-- Begin --
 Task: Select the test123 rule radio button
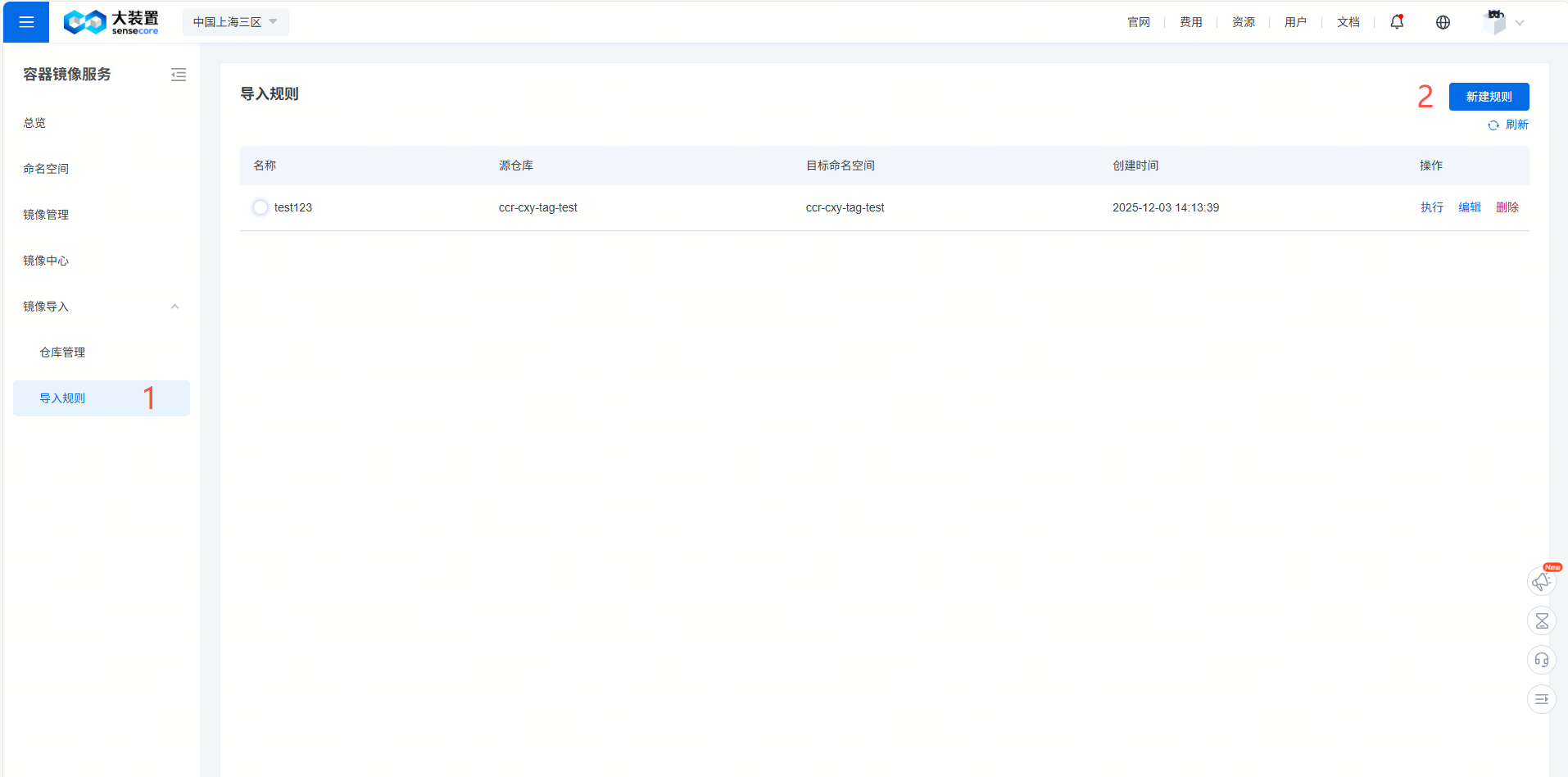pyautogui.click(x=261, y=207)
-- End --
-- Begin --
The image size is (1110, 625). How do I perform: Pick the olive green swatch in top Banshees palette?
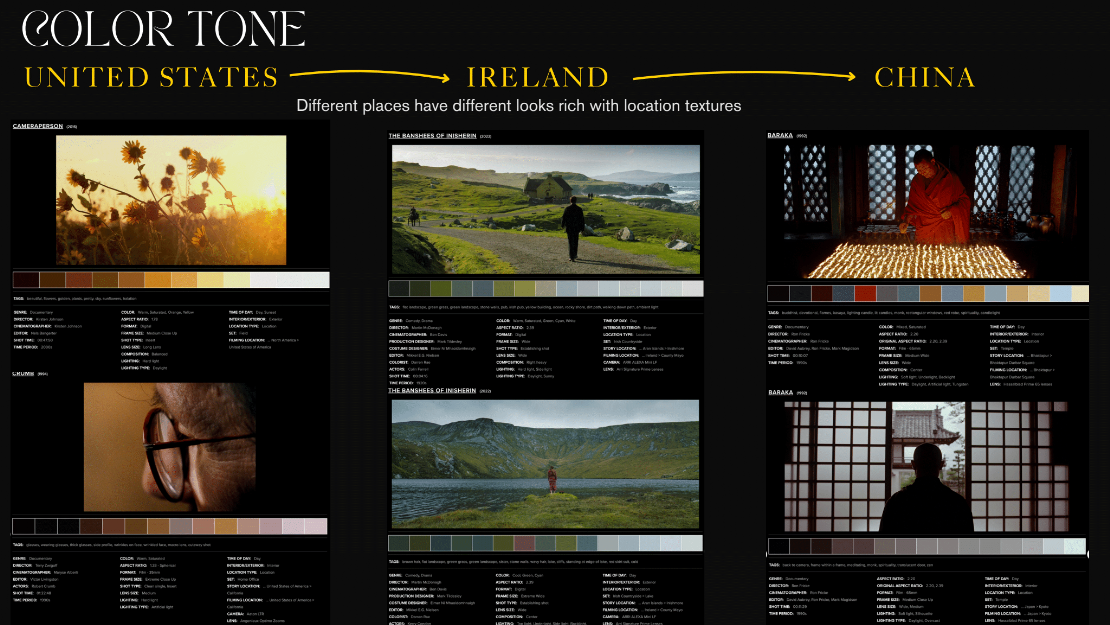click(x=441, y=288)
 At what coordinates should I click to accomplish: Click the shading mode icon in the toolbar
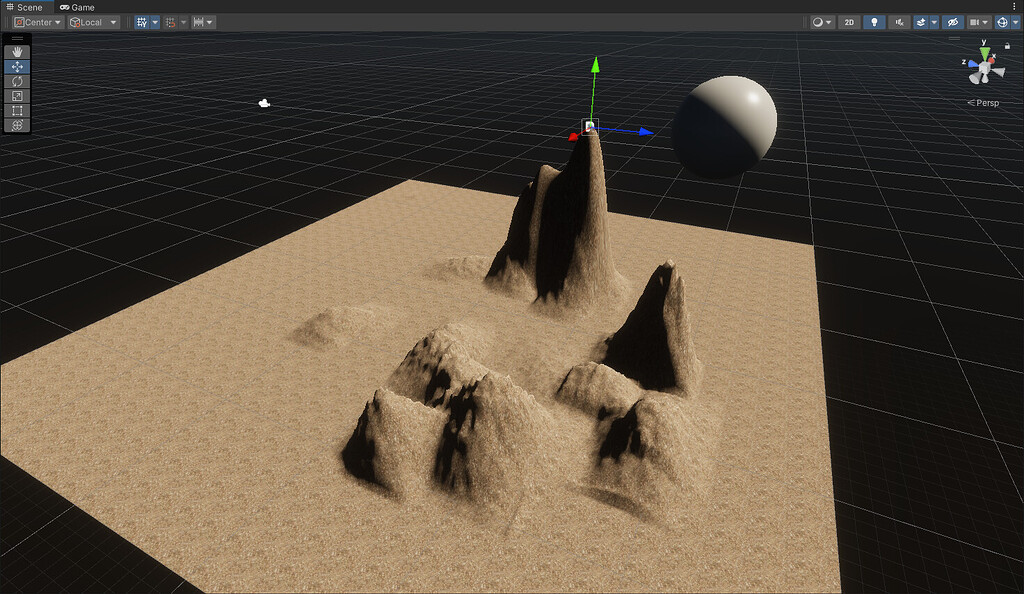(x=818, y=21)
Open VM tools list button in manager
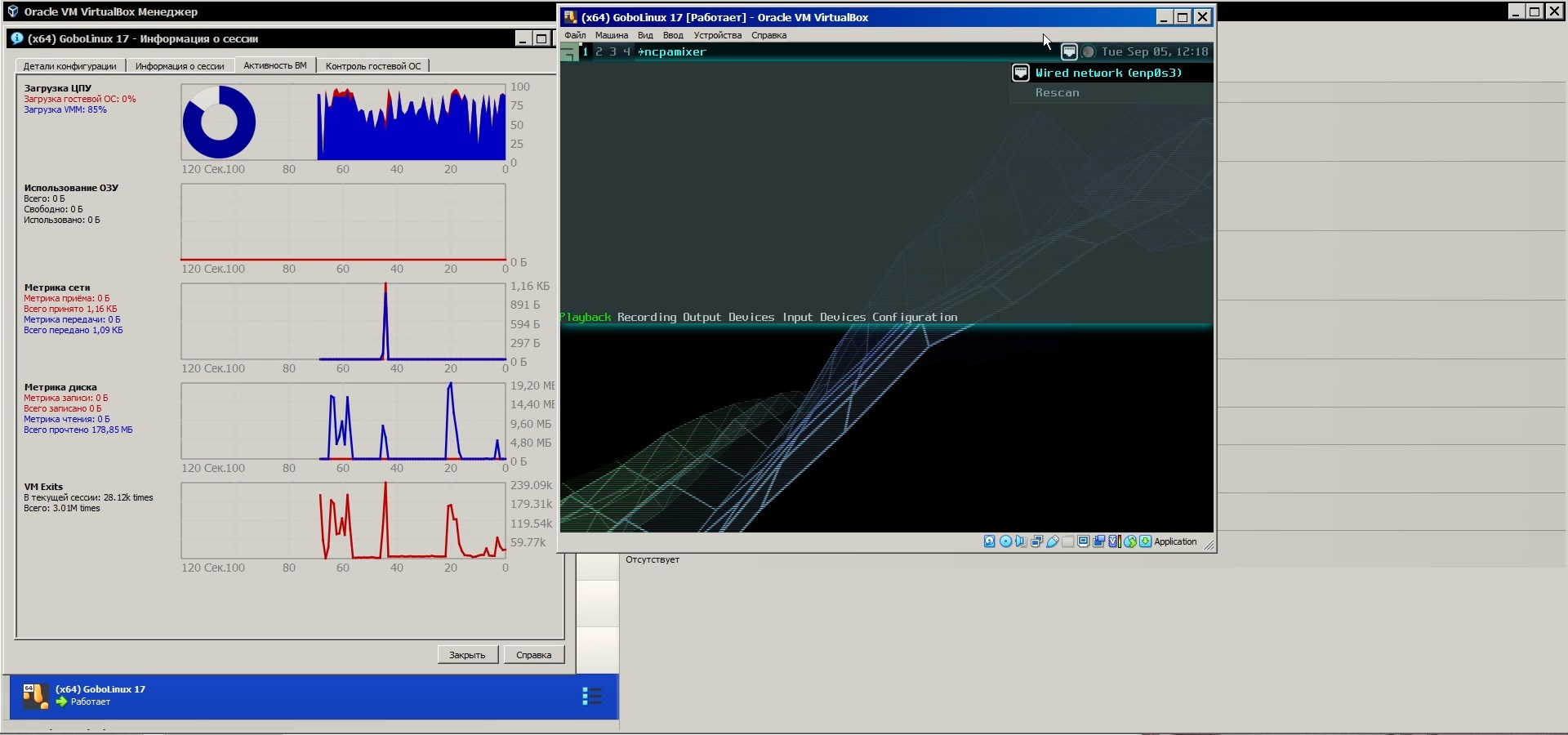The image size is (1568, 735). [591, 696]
-- End --
**What to do:** Retype the entries word for word, starting at the line containing "The image size is (1110, 625)." and stopping after the line containing "The image size is (1568, 735). [591, 696]". Omit the pictures from your copy.

**Result for this task:**
The image size is (1110, 625). How do I perform: Pick the olive green swatch in top Banshees palette?
click(x=441, y=288)
 At what coordinates should I click to accomplish: Click the shading mode icon in the toolbar
(x=818, y=21)
Open VM tools list button in manager
The image size is (1568, 735). [591, 696]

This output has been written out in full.